======== Provided data ========
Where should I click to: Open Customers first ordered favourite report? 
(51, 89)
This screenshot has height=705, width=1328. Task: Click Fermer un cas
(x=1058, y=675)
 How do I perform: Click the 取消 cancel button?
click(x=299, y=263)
========
======== Provided data ========
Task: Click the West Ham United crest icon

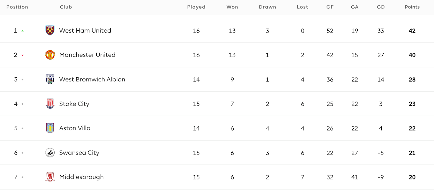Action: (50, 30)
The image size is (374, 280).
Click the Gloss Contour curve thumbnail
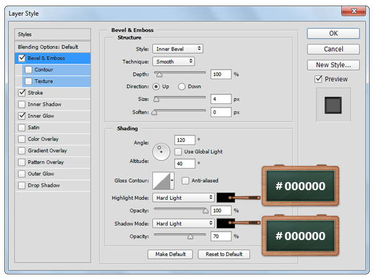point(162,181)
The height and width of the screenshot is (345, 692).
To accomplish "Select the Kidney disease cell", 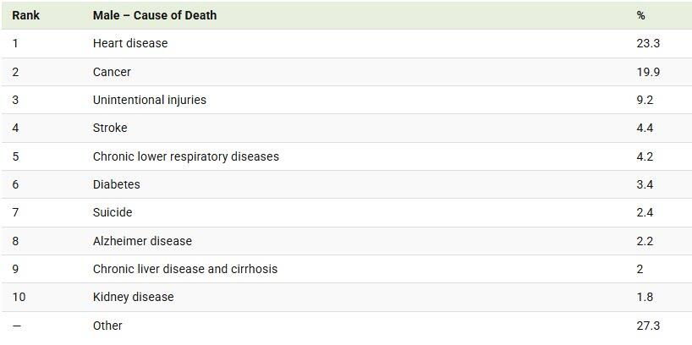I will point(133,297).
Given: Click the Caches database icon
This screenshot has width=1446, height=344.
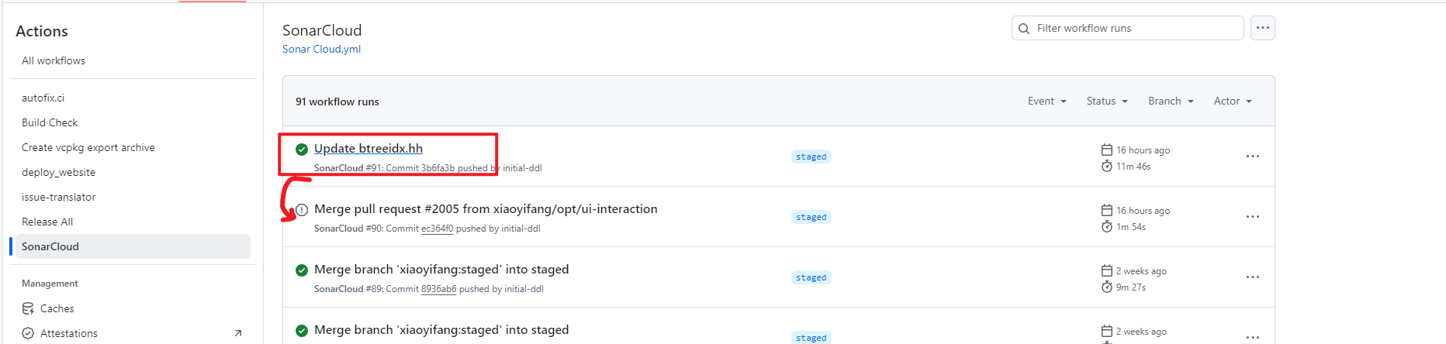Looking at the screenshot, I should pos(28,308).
========
======== Provided data ========
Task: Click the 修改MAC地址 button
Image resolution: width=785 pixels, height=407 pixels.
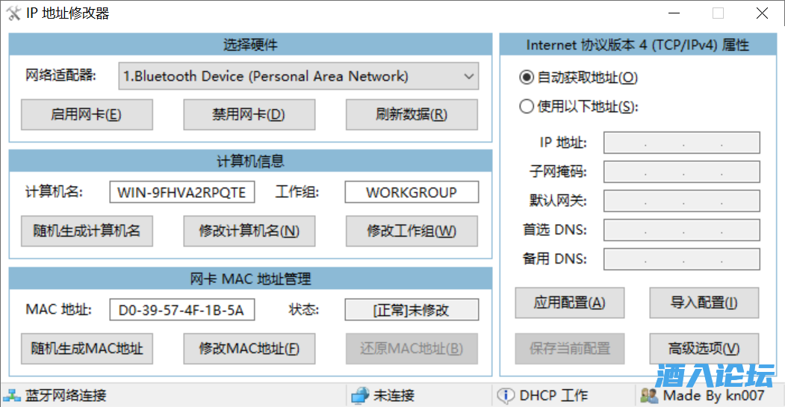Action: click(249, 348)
========
Problem to solve - Copy exactly the lines of the listing above between the one holding "Task: Click the West Ham United crest icon" and the one holding "The height and", inclusive; omit all pictures.

Exercise result -
Task: Click the West Ham United crest icon

Action: (50, 30)
The image size is (374, 280).
Click the Gloss Contour curve thumbnail
point(162,181)
The height and width of the screenshot is (345, 692).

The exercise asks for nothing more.